Blind Control

Twenty minutes later, freshly showered and dressed in one of his uniform black suits that the bellhop must have hung up in the wardrobe for him, Alan made his way along marble floored corridors, too introspective to even pay attention to the mural ceilings.

Realising that he had no idea of where he was going, he stopped a blonde-haired girl whose badge said her name was Beata.

“Restaurant?” he asked. She nodded in understanding, eyes cast down. Turning, she beckoned him to follow, and eventually led him into a large courtyard lit by a glass ceiling and surrounded by bright green plants that hung from the balconies. The floor was almost completely filled with an intricately woven carpet, and towards the centre sat Dima, his white-shirted bulk alone among the empty tables and chairs, drinking a coffee and reading the morning’s electronic paper.

Alan thanked Beata, who curtseyed gently and left the room as Dima stood up to greet him.

“Ah, I was beginning to worry. You okay, yes?”

“Just a bit of a headache,” Alan replied, shaking Dima’s fat, outstretched hand before sitting down.

“I thought so,” Dima chuckled. “The champagne was too good, no? Here, I have coffee for you, black, two sugars, as you like.”

“I take three,” said Alan, stirring in an extra spoon.

“Oh? My sources told me two.”

“Maybe your sources are wrong.” Alan sipped his coffee, avoiding eye contact.

“I shall remember for next time. You are hungry, yes?”


Dima gestured to a young man dressed in smart black pants and a white shirt that stood waiting near one of the room’s arches. He promptly left and reappeared pushing a white trolley covered with croissants, jam, cereals, milk, and freshly cut melons. Dima looked up at him, agitated, and said something in Russian. Fearful, the waiter dashed off.

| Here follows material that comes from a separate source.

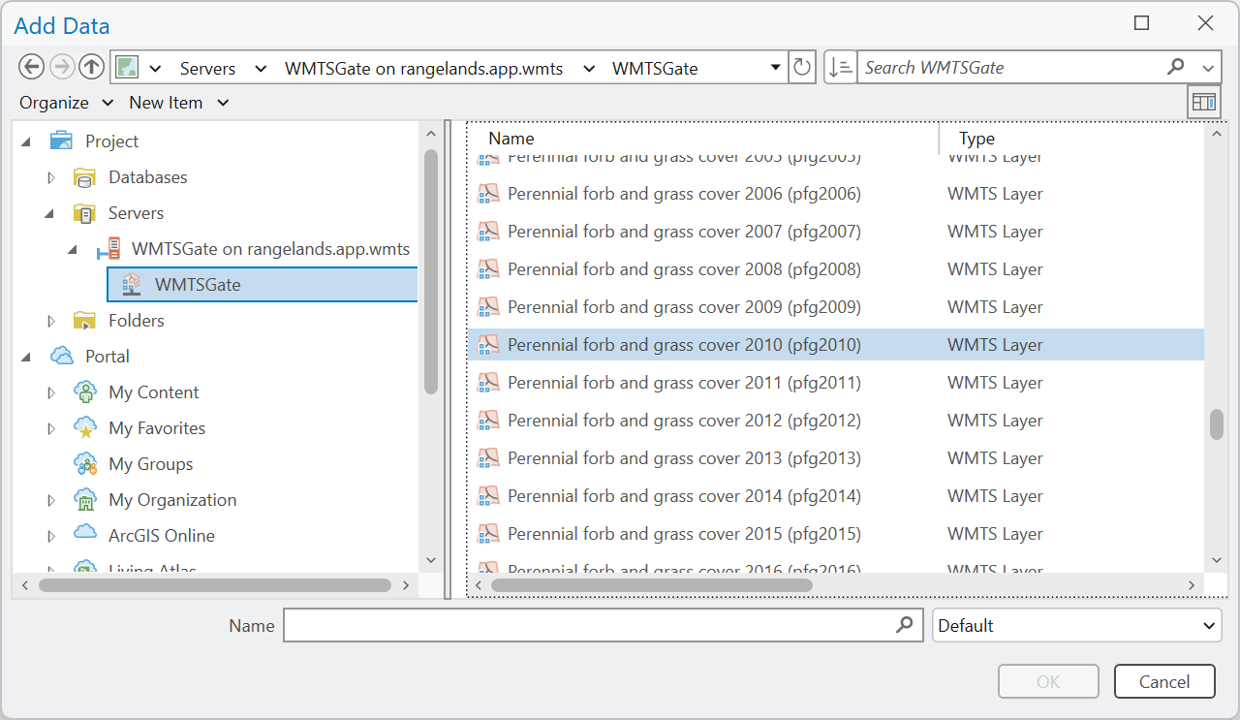
Task: Click the sort order icon
Action: 840,67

“Something wrong?” asked Alan.

Dima shook his head. “It is nothing serious. I prefer to deal with the Russian servants, they work harder. The Lithuanians are not so good; they still don’t like us.”

The waiter – Alan still couldn’t make out the name on his tag – came back hurriedly, carrying a jug of orange juice and two glasses. After pouring the juice in silence, he left and resumed his post, staring at his feet, shoulders slumped.

“Come, eat,” insisted Dima, forcing a smile. “It is no problem.”

“Lithuania is still not happy to be in the Federation, I take it?” Alan spread some butter on the croissant, and bit into the flaky crust.

Dima waved a meaty hand at the plastic-like broadsheet that he had been reading, adverts and text shifting on its surface. “Yes. Even now, they talk of conspiracy theories of us using energy as blackmail.”

“Conspiracy is just another word for ignorance,” said Alan as he took another bite.

“Of course,” nodded Dima enthusiastically. “You understand. But, it is easy for them to blame us. Like before, they blamed the Soviets for their problems after the Cold War, then the EU after the collapse; now, it is us again.”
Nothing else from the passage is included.